T. Sonsalla and S. Zivanovic
Louisiana Tech University, United States
pp. 49 - 52
Keywords: solar cells, surface plasmons, metal nanoparticles, amorphous Si
Hydrogenated amorphous silicon (a-Si:H) can absorb the visible part of the solar spectrum better than crystalline silicon. For this reason, a-Si:H solar cells can be much thinner than crystalline silicon solar cells. Thinner cells reduce fabrication costs by utilizing less silicon. However, due to the atomic structure of amorphous silicon, power conversion efficiencies are much lower than in crystalline silicon counterparts. To increase the power conversion efficiencies of a-Si:H solar cells, this study focused on incorporating metal nanoparticles onto the front transparent conductive electrode to induce increased forward light scattering and near-field light coupling. Silver, gold, and aluminum nanoparticles were materialized on the surface of an ITO coated glass substrate by electron beam evaporation and thermal annealing. Different deposition thicknesses and annealing temperatures were used to analyze the effects on metal nanoparticle size and coverage. It was found that a metal deposition thickness of 10 nm created a mesh-like structure across the ITO surface and a reduction in sheet resistance occurred. Additionally, it was discovered that initial deposition thickness is linearly related to metal nanoparticle size (i.e. larger initial deposition thickness equals larger nanoparticles).
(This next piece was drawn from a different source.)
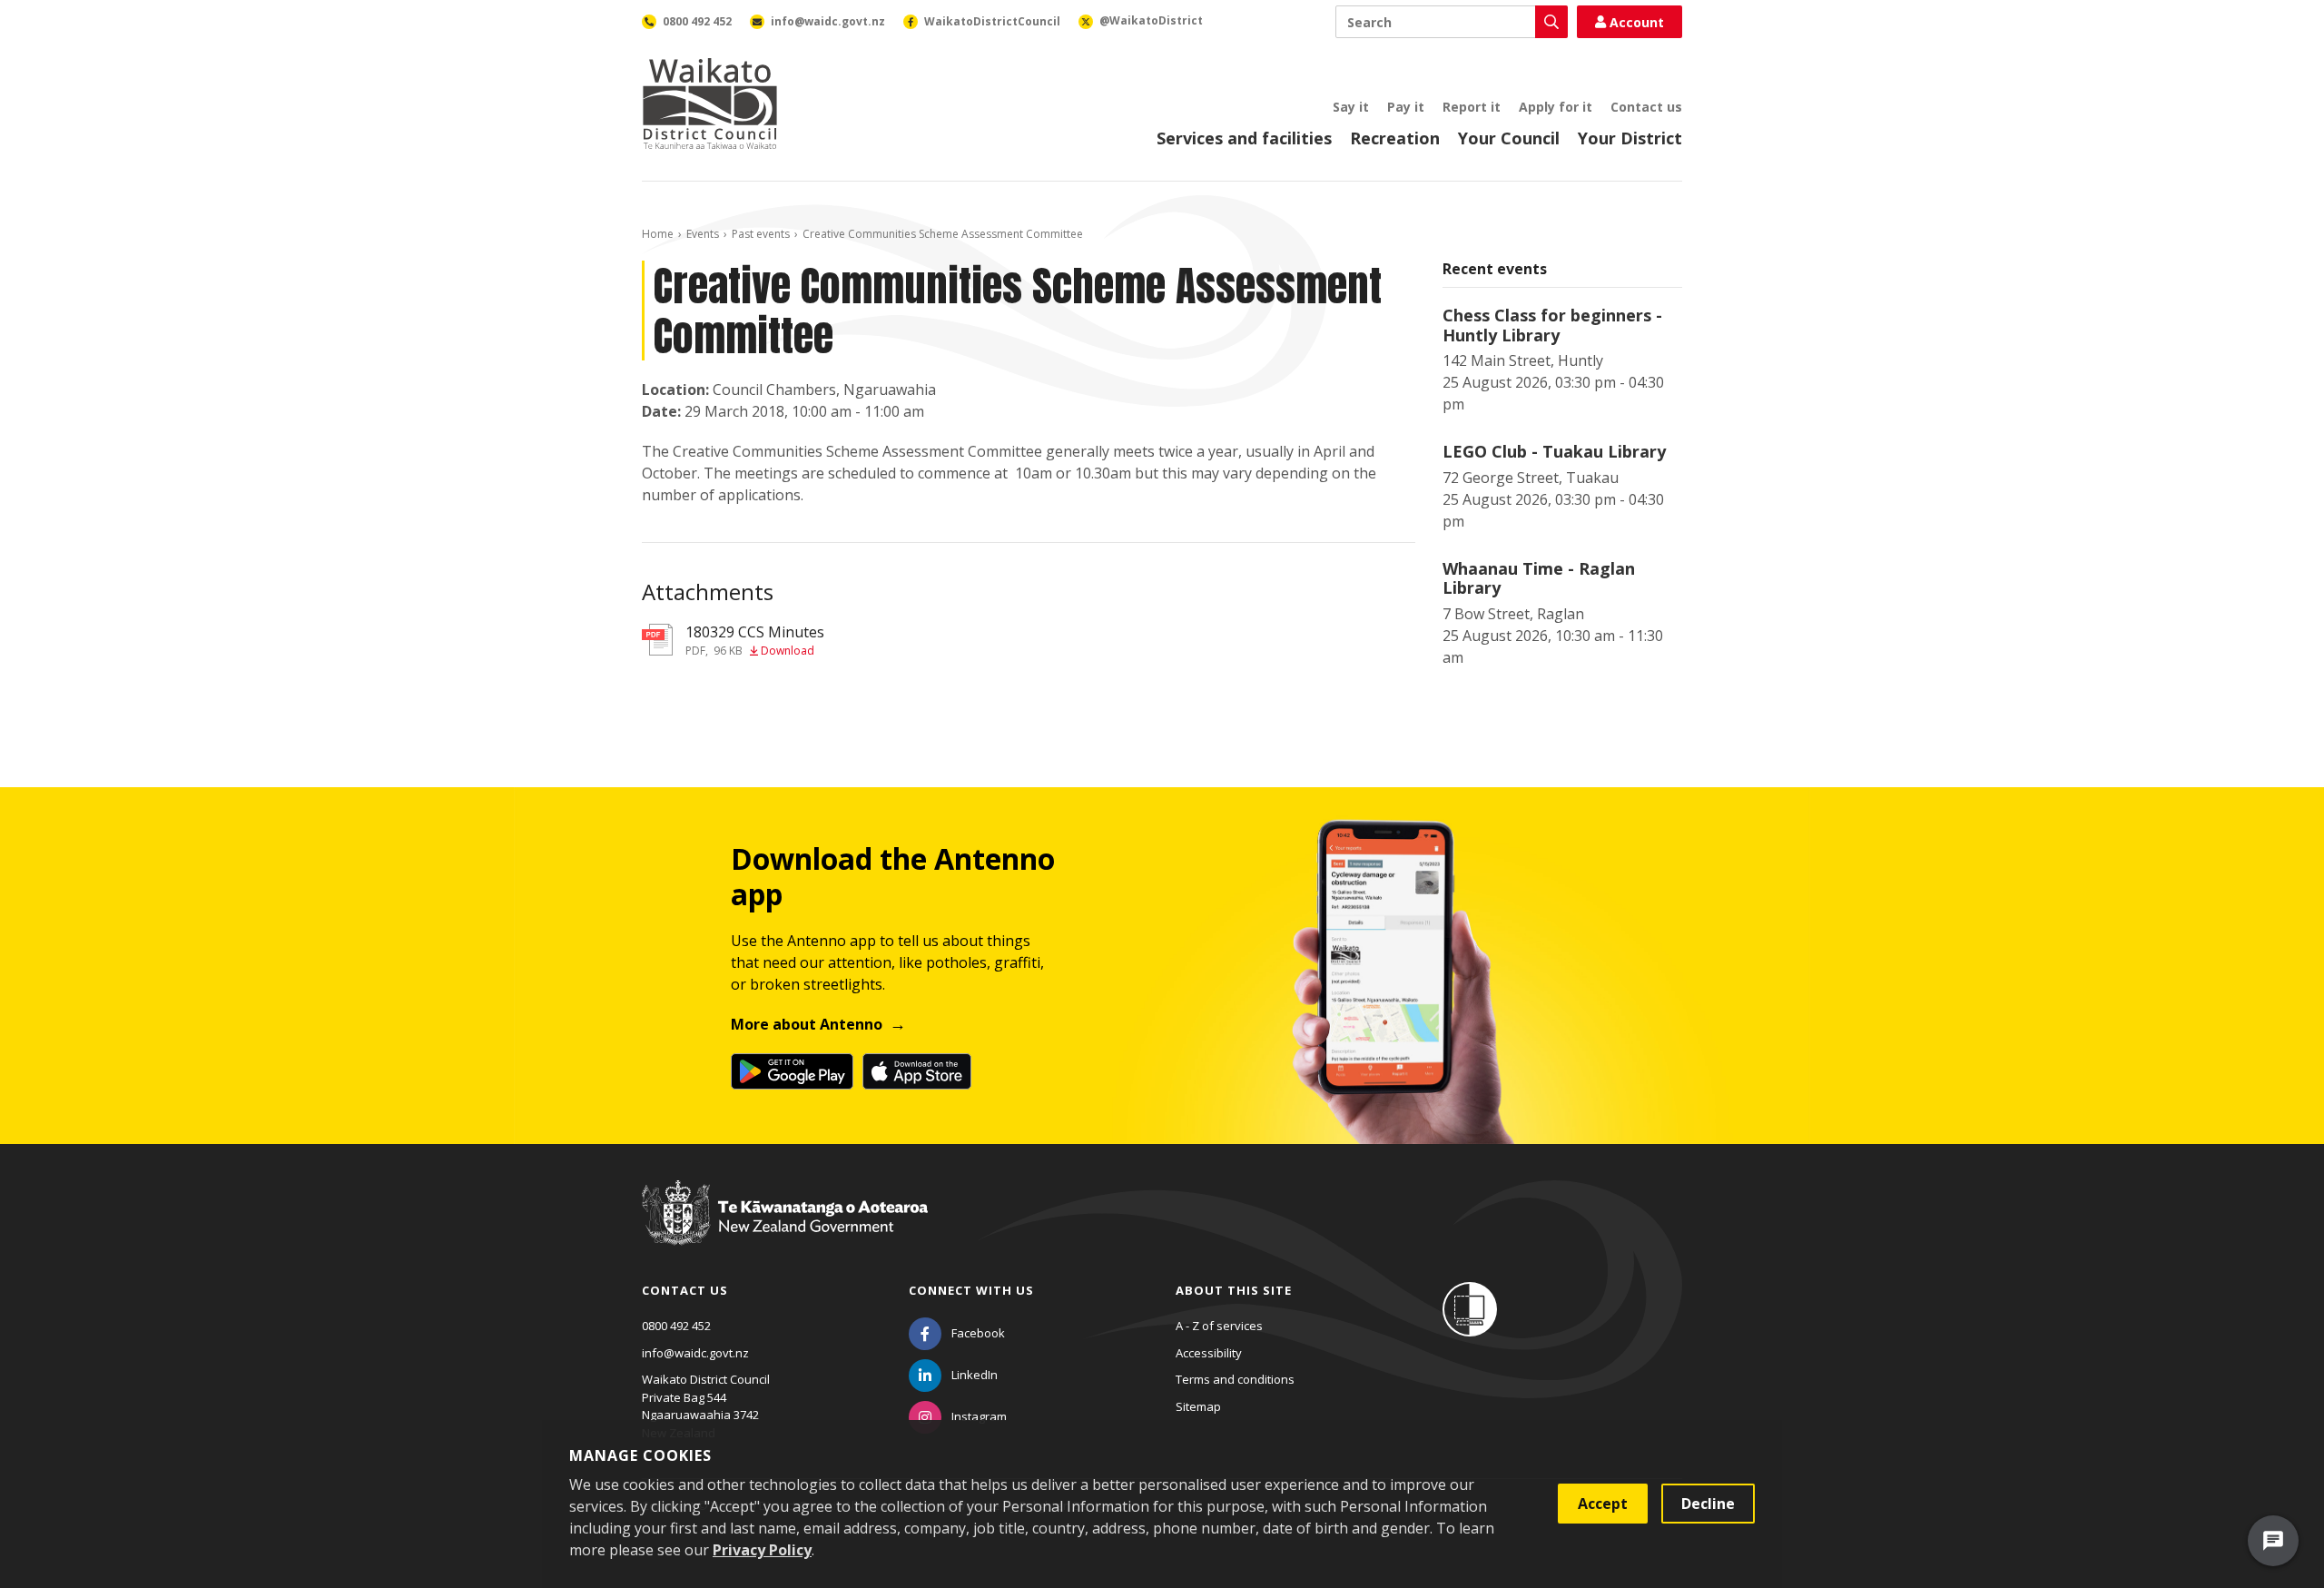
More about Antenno (806, 1024)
Furthermore, annealing the 5-15 nm silver samples at 300°C led to a metal nanoparticle coverage of 30% regardless of initial metal deposition thickness. The optical transmittance, reflectance, and absorbance characteristics of the samples with different metal thicknesses were obtained as well. It was found that the optical transmittance was higher with a decrease in metal deposition thickness in non-annealed samples. Finally, p-i-n junction amorphous silicon solar cell structures were fabricated utilizing substrates with different thicknesses of different metals deposited via electron-beam evaporation. Samples deposited with gold and aluminum did not provide an efficiency enhancement over the reference samples. However, it was found that electron-beam evaporation of 7.4 and 10 nm of silver onto the ITO coated glass substrates led to the best power conversion efficiencies. Thus, future investigation into silver deposition thicknesses between 7.4-10 nm should be investigated.